From Women’s Sports and Fitness
By Jean Weiss
Way back in the year 200, a Greek physician had the brainstorm that menstrual blood was the draining of female juices that accumulated as the result of an idle life. Public opinion regarding menses hadn’t improved much by 1488, when the Catholic church mustered the proclamation that not only was menstruation a disease, it snatched wives away for too long a time from their familial duty to breed. Several centuries, sanitary napkins, tampons and ibuprofen pills later, a couple million onlookers watched distance runner Uta Pippig win the Boson Marathon with an obvious line of menstrual blood trickling down her leg. It was no longer a private matter that could have been politely overlooked the same way the checkout clerk at the grocery store pretends that your box of slender regulars is just another yogurt carton passing through the electronic sensor. There Pippig was, far from idle and diseased, pulling off an exceptional performance obviously on the rag. Now that was hopeful.
No matter how uncomfortable they were, the media could not overlook the topic and neither could the public.

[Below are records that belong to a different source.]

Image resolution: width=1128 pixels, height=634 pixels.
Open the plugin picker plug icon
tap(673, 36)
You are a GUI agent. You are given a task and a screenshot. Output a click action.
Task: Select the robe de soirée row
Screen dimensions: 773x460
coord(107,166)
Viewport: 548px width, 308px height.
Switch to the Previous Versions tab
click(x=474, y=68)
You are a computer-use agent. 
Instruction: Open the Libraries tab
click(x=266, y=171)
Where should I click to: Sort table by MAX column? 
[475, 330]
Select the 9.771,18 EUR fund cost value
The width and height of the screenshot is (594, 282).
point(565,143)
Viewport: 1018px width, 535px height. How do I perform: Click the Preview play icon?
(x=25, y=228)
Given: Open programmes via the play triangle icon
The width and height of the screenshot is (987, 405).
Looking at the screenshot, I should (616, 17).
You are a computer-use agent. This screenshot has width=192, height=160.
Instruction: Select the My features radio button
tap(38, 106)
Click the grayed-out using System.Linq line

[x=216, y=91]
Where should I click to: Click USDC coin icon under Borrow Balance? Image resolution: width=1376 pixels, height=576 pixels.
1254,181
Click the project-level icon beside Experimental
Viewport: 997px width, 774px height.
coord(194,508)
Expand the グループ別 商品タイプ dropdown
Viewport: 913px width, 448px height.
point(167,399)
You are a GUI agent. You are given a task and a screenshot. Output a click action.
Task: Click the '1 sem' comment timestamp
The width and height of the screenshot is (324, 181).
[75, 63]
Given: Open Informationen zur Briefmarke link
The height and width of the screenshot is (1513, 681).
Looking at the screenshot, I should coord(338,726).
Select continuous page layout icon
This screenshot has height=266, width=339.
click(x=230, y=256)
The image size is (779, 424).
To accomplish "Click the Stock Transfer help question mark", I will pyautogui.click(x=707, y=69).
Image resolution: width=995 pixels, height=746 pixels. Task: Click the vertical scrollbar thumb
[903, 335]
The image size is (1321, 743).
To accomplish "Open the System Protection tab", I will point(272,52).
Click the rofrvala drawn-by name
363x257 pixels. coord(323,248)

Pippig’s overflow raised the question: How does a woman’s menstrual cycle influence her athletic performance? Ask an athlete, and most likely you’ll hear the comment that she doesn’t think it helps her much.
“Usually the day before and definitely the first day of my period, I am worthless as far as competing,” says Judi St. Hilaire, 38, who ran the 10,000 meters at the 1992 Olympics and continues to race on the elite circuit. “I can run and go through the motions, but I dread competing the first day. My mind wants to do one thing but my legs—mostly I notice it in my quads—they just don’t fire. It feels as if I have a short circuit.”
St. Hilaire’s plea that she’s disadvantaged during her menstrual flow is echoed by both professional and recreational athletes. The big surprise is that medical research indicates the opposite. When you’re feeling your worst, you might actually have the potential to perform your best. Here’s why.
The menstruation of eumenorrheic women (women with functioning, healthy cycles) consists of four phases, each phase exhibiting a different balance of hormones. In a typical 28-day cycle, menses, the time during which you bleed, occurs on roughly the first through the fifth day. During this stage, estrogen levels are low. The postmenstrual, or follicular, phase immediately follows menses, and lasts from about day six through about day 13 or 14. Estrogen levels are low at the beginning of this phase, then steadily rise. Ovulation, during which estrogen levels are high, begins sometime on about days 13 through 15. Then the postovulatory, or luteal, phase occurs approximately between days 15 and 28, with estrogen levels steadily decreasing until menses, when they are again at their lowest.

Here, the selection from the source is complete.